Menaces états-uniennes
Certes, il n’irait pas bien loin : le président a la possibilité d’y mettre son véto, et il serait en dernier recours recalé comme contraire à la Constitution par le Tribunal suprême fédéral. Mais cette victoire politique serait largement exploitée par les pro-Bolsonaro pour étayer une candidature à la présidentielle de 2026. Même si leur leader est déjà sous le coup d’une inéligibilité jusqu’en 2030 (prononcée en 2023), une victoire de son camp pourrait bien enclencher un renversement du jugement du 11 septembre : lors de son mandat, le prochain président aura à nommer trois nouveaux magistrats au Tribunal suprême fédéral (qui en compte 11) en remplacement de titulaires alors atteints par la limite d’âge.
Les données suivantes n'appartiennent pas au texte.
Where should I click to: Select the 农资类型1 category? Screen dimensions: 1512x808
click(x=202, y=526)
Mais bien avant le potentiel succès d’une telle spéculation, le camp Bolsonaro mise sur une intervention musclée du grand frère idéologique : Trump, qui a déjà décidé d’une surtaxe punitive de 50 % sur plusieurs produits brésiliens alors que le procès de Bolsonaro avançait inéluctablement vers sa conclusion. Le président états-unien s’est montré « très surpris » par la condamnation de cet « homme bon », alors qu’une tentative similaire « a totalement échoué » à son encontre. En appui, la porte-parole de la Maison Blanche a évoqué l’usage de la force « économique » – et même « militaire » ! – au cas où Bolsonaro serait déclaré coupable.